The free hepatic venous pressure represents the pressure measured within a non-occluded freely draining hepatic vein and it reflects the systemic venous pressure. In contrast, the wedged hepatic pressure is obtained by occluding the hepatic vein and serves as an estimate of the portal venous pressure. Therefore, from these values, we can calculate the hepatic venous pressure gradient.
Portal hypertension is the elevation of the hepatic venous pressure gradient to more than 5 mmHg, while clinically significant portal hypertension is defined as a gradient of 10 mmHg or more. In this patient, the hepatic venous pressure gradient is only mildly elevated, and that is a critical pivot point in this case.

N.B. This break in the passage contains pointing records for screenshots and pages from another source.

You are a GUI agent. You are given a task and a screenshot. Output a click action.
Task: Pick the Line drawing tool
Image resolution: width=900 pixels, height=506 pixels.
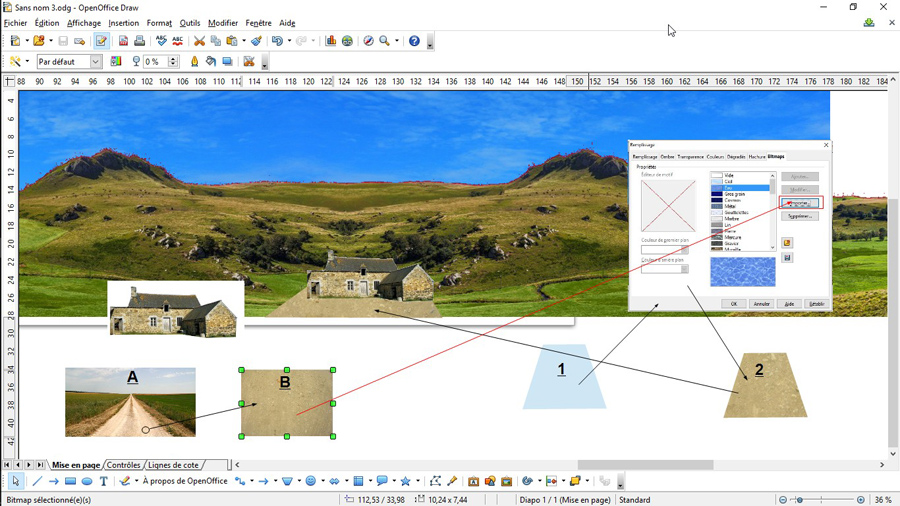36,481
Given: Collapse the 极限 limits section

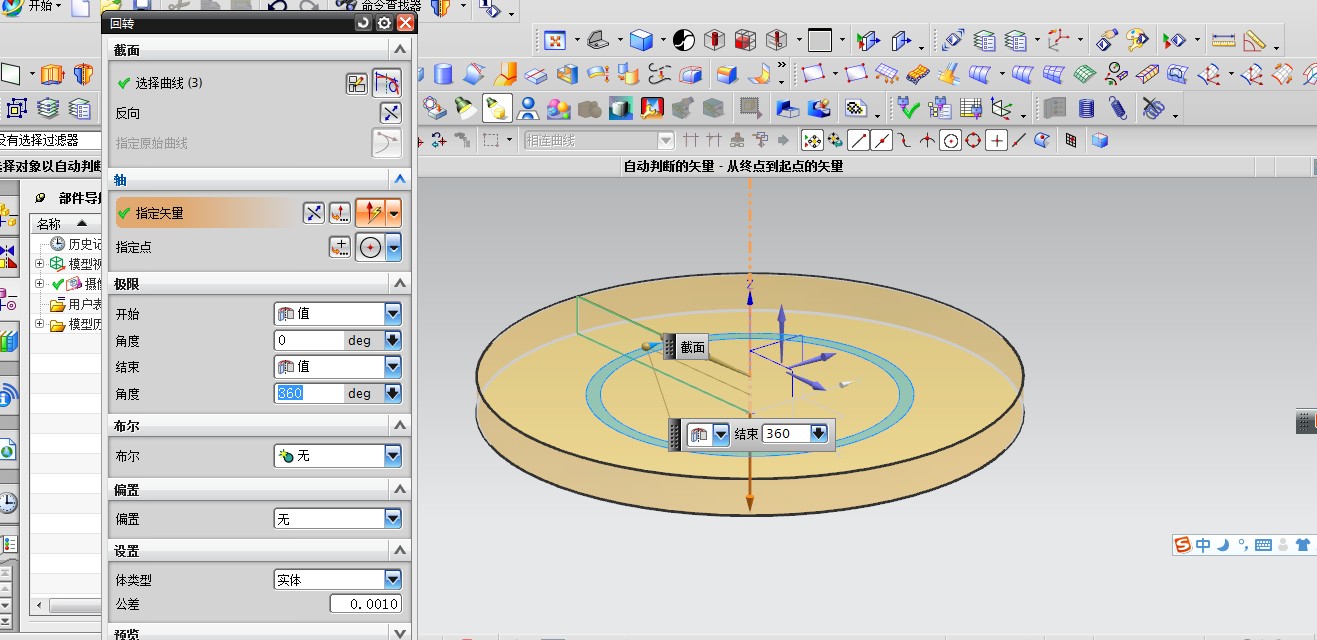Looking at the screenshot, I should (400, 284).
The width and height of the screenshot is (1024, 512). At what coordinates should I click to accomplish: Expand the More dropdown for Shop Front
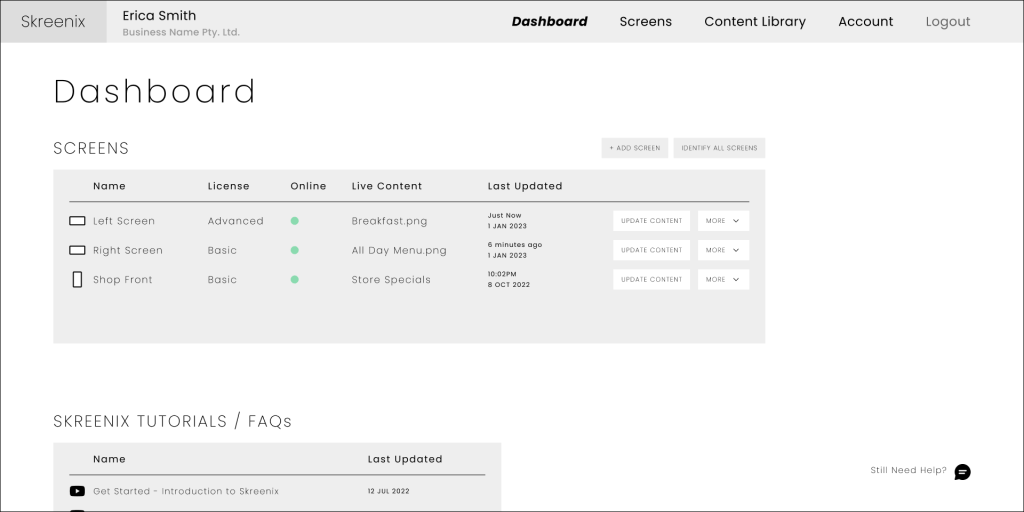click(x=723, y=280)
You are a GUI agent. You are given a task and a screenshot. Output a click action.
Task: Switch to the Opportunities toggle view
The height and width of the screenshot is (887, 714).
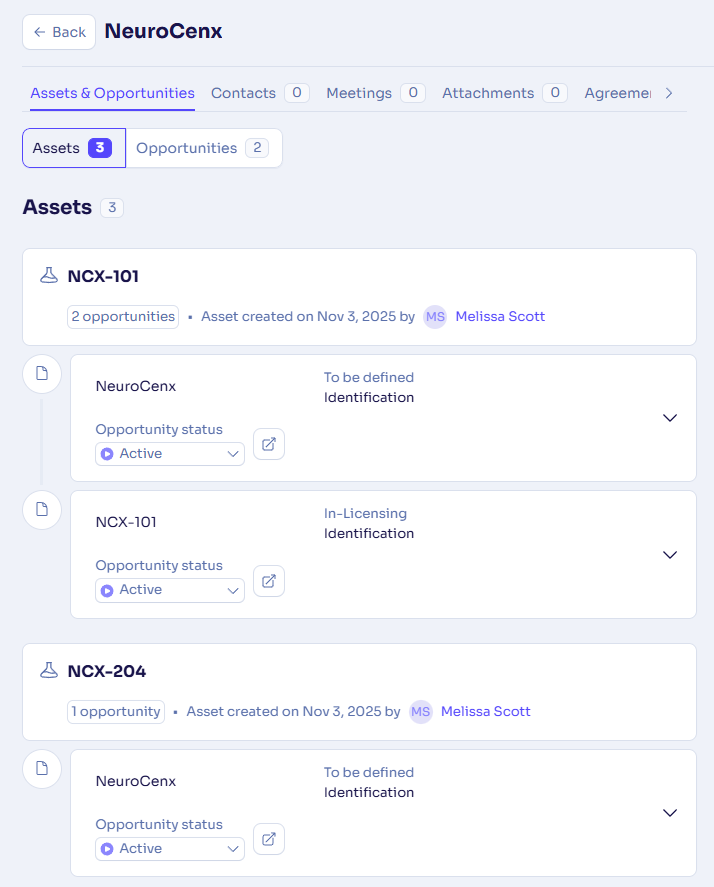[x=203, y=148]
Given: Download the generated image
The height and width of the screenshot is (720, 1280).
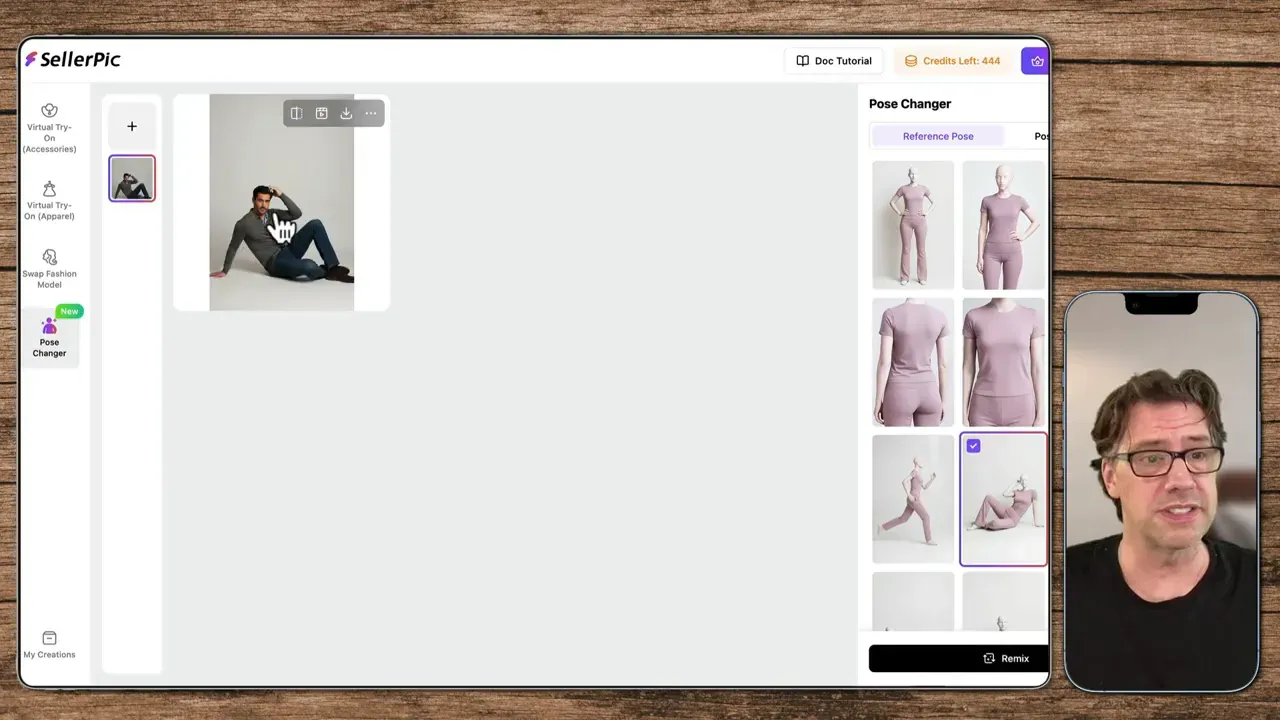Looking at the screenshot, I should pyautogui.click(x=346, y=114).
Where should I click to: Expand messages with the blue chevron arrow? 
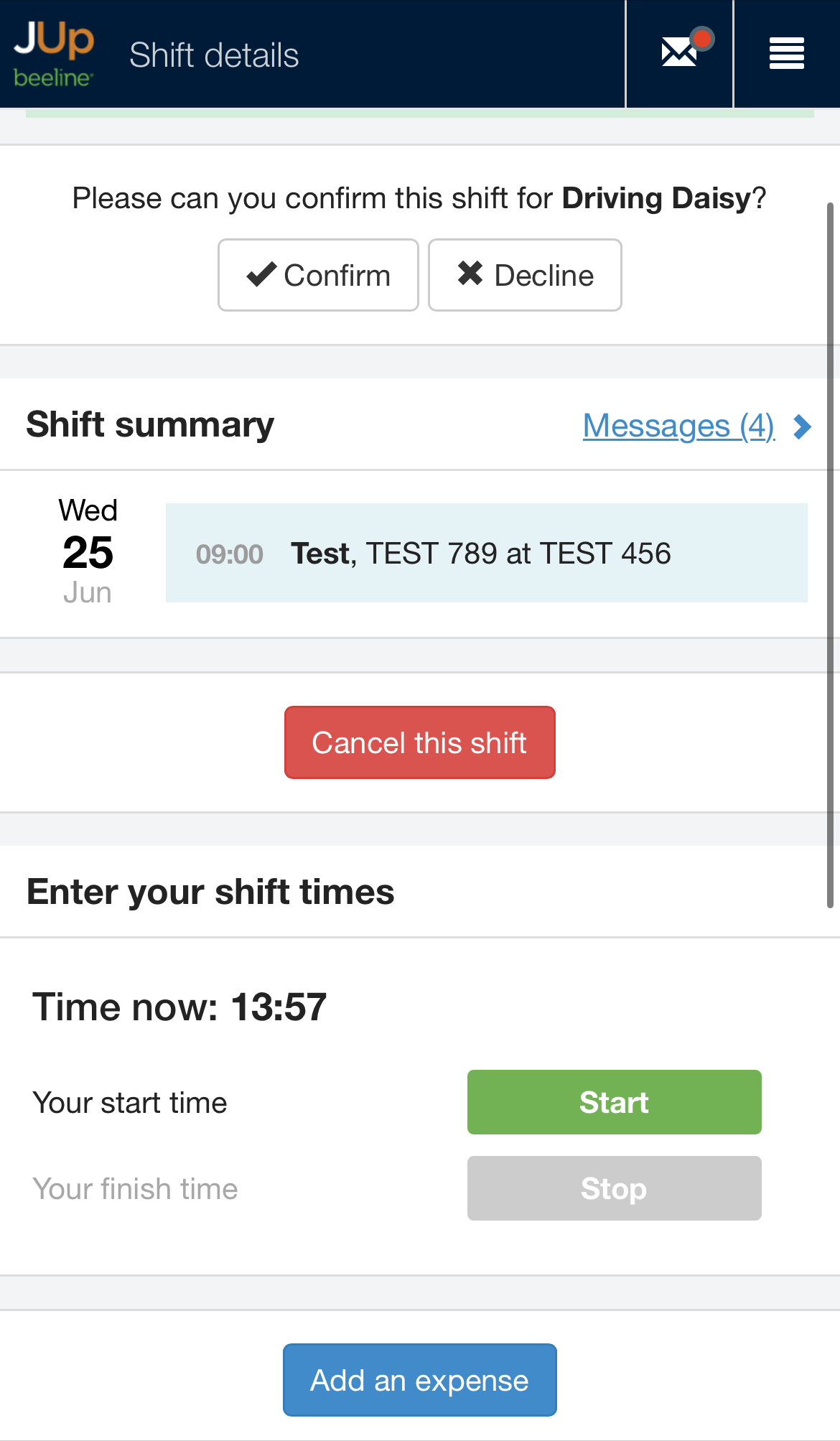(x=802, y=426)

Because at first glance, with ascites and imaging suggestive of cirrhosis, it is tempting to attribute everything to portal hypertension from cirrhosis. However, this case requires us to move beyond that assumption. Now we have an important nuance here, which it's important to highlight that the hepatic venous pressure gradient primarily reflects sinusoidal portal hypertension.
So while an elevated gradient would clearly indicate portal hypertension at the sinusoidal level, A normal or mildly elevated gradient, as seen in this case, does not completely exclude portal hypertension, particularly in cases of presinusoidal diseases where the gradient can appear falsely normal.